Exhibit features collaboration between Tracie Stewart and Institute of Urban Ecology
By Caroline Ho, Arts Editor
From salmon to forest, from ruins to rebirth, reconnect with the cycle of nature through artwork on display right at Douglas College.
Greenlinks 2017: In a Nutshell features the mixed media works of artist, professional gardener, and certified arborist Tracie Stewart, along with displays by the Douglas College Institute of Urban Ecology. This exhibit runs until September 8 in the Amelia Douglas Gallery, which is located on the fourth floor of the Douglas College New Westminster campus.
The idea for this collaborative exhibit came about when Stewart was giving a talk at the Surrey Art Gallery last year and was approached about doing a show at the Amelia Douglas Gallery. When she proposed creating an exhibit themed around the myth of the salmon and the Tree of Knowledge, partnering with the IUE seemed like a natural step.
In Irish mythology, the salmon becomes the wisest creature after eating hazelnuts from the Tree of Knowledge. Other creatures who then eat the salmon in turn perpetuate the spread of knowledge—but this natural cycle has been disrupted by modern human greed.
To depict this story of the salmon, In a Nutshell features multiple photographs of carved wooden salmon installations placed within forests and alongside rivers, taken at various points along the route of the longest salmon run in BC. The run begins in the town of Wells in central BC, goes down the Bowrun River, and finally enters the Thompson River. The salmon installations themselves, carved out of recycled cedar, are also on display in the gallery.
Although Stewart’s photographs follow the specific route of the salmon run, she did not plan out the locations of her shots beforehand, instead traveling along the path and finding opportune spots to set up her salmon as she went. Such natural serendipity is most evident and impactful in the final piece in this series, “A Salmon Ceremony.” Stewart explained to the Other Press in a phone interview that she took this photo as daylight was fading, and she wished to get in a picture before the day’s end of the salmon going into the Thompson River. As she pulled over by the bank of the Thompson, she discovered that somebody else had previously painted the Medicine Wheel and a bear paw print on one of the boulders by the river, telling her that somebody had performed a salmon ceremony in that precise location.
To Stewart, finding this site was a poignant affirmation of the salmon’s cultural and environmental importance. “It was a real special moment, telling me that what I was doing was really connecting,” she said in the interview.
Another recurring piece of imagery In a Nutshell features is the hummingbird, linked thematically to the phoenix. The inspiration for these works tying the hummingbird with the phoenix came from Stewart’s experience with a grove of hazelnut trees that she used to drive past in Chilliwack. One day Stewart discovered that the entire grove had been knocked down, but when she walked among the burned remains of the trees, she saw a hummingbird appear and land among the ruins, despite having no food or water in the area.

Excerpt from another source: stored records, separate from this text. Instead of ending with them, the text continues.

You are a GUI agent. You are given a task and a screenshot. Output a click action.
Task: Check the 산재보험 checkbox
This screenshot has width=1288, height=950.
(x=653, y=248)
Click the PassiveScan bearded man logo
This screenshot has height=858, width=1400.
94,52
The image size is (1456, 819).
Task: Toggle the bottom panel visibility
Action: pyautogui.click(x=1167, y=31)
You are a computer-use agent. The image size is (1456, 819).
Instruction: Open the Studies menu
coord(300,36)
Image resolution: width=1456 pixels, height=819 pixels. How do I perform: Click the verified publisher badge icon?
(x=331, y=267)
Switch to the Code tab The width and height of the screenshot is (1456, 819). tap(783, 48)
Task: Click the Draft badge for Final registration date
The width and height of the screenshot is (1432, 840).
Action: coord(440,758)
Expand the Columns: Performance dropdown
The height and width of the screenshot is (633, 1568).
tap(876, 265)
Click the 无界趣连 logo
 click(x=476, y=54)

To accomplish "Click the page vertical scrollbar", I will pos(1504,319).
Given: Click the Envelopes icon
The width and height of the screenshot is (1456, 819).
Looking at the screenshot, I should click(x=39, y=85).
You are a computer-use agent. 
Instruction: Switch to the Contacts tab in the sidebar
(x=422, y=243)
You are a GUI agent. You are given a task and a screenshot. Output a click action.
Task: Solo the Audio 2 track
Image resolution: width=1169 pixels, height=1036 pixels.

On one hand, Stewart was sad to see the loss of what had probably been the hummingbird’s home for generations. On the other hand, she was inspired by the resilience of the little bird and wanted to acknowledge its vitality, rather than focusing on the destruction and negativity. “You can’t just make people feel guilty and bad about it,” said Stewart, referring to her message in making the hummingbird a symbol of rebirth. “Giving them something to create hope, inspire them, I think that’s our way to move forward.”
This idea of respecting and reconnecting with the land is at the core of In A Nutshell and Stewart’s work. She also has a simple recommendation for anyone looking to take a first step to getting back in touch with the Earth: Gardening. Just a few minutes of weeding, or even just feeling the soil in your fingers, brings benefits on all sides, in what Stewart describes as a “symbiotic relationship” between people and plants. Plants receive the care of humans; humans receive an instant boost in serotonins and the satisfaction of doing something positive for the Earth.
Stewart believes that the simplicity and the holistic benefits of gardening are part of why the Institute of Urban Ecology is so important. As a professional gardener, too often she encounters people who want to get into gardening but are afraid of doing something wrong. The Institute’s work in bringing simple education and awareness to the public is invaluable in helping people make those first steps toward reconnecting with nature.
Stewart will be giving a free Artist’s Talk in the Amelia Douglas Gallery on Friday, September 8 at 10 am, which is the final day of the exhibit.